Tintas mudam a vida de soropositivos

Jornal da Tarde

seg, 01/06/2009 - 9h49 | Do Portal do Governo

Aulas semanais de arteterapia ajudam portadores de HIV a superar a depressão

Numa sala arejada, um homem com cabelos penteados e óculos de aros finos se concentra para reproduzir, em aquarela, uma natureza morta. “Me empresta o amarelo”, pede a outros integrantes. Alguns estão concentrados, outros conversam em voz alta e ninguém o ouve. “O amarelo, por favor?”, insiste em vão, até que a instrutora do grupo pega uma bisnaga da cor que ele pediu.

Era segunda-feira, 25 de maio, mais um dos encontros semanais do grupo de oito portadores de HIV em tratamento no Centro de Referência e Treinamento em DST/Aids da Secretaria de Estado da Saúde. Longe de hospitais, eles estavam no Museu Lasar Segall, na zona sul da capital, para mais uma sessão de arteterapia, que funciona lá desde 2005.

A oficina de aquarela foi uma forma para dar tranquilidade a essas pessoas que, além de soropositivas, têm distúrbios psicológicos. Algumas com ansiedade ou depressão. Outras com algo mais sério. A psicóloga do grupo, Maria Urbanovick, prefere definir como “sofrimentos mentais”.

Imagine como é, para uma pessoa com algum desses problemas, receber a notícia? Como os integrantes do grupo têm mais de 40 anos, alguns pegaram a fase dos anos 80 em que o preconceito e a desinformação eram grandes e os coquetéis de drogas (que permitem uma vida quase normal) ainda não existiam.

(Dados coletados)
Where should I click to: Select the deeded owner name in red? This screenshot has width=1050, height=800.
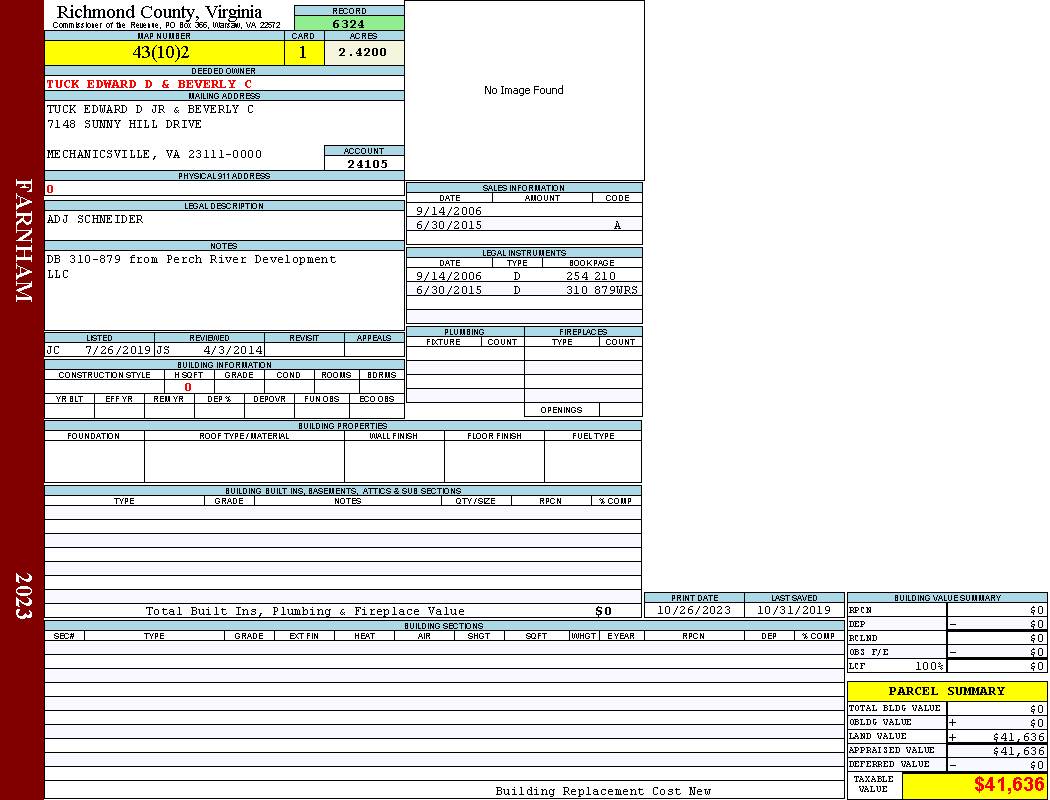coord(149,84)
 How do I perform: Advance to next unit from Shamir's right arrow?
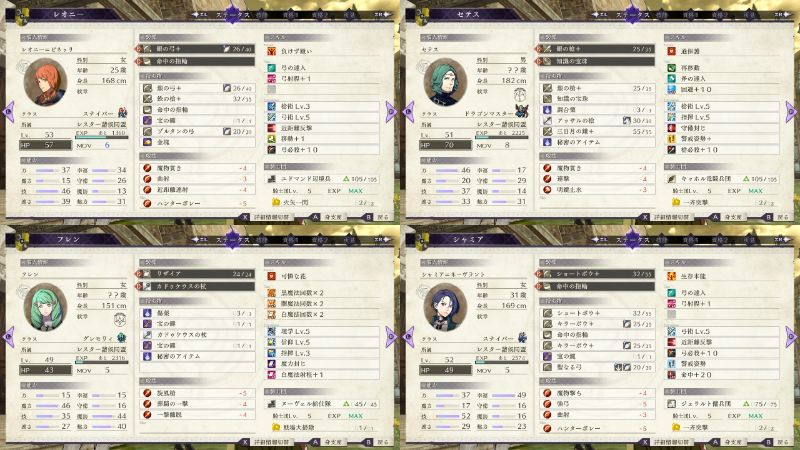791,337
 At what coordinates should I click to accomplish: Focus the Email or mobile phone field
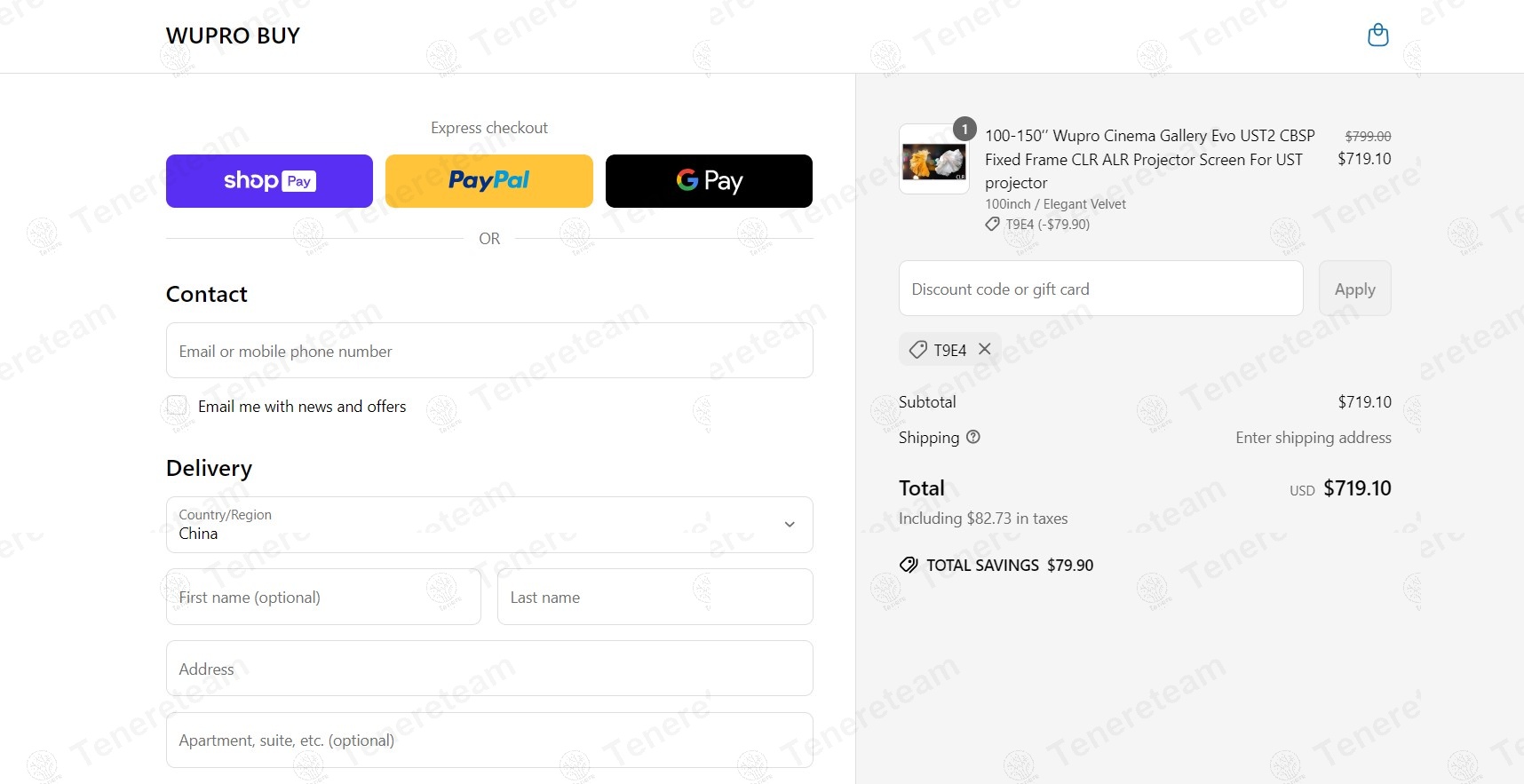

O que fazer:
Segundo a reportagem sobre arteterapia, por que alguns integrantes do grupo passaram pela fase dos anos 80? Explique em uma a três frases.

Resposta:
Os integrantes do grupo têm mais de 40 anos, então alguns viveram a fase dos anos 80. Nessa época o preconceito e a desinformação eram grandes, e ainda não existiam os coquetéis de drogas que permitem uma vida quase normal.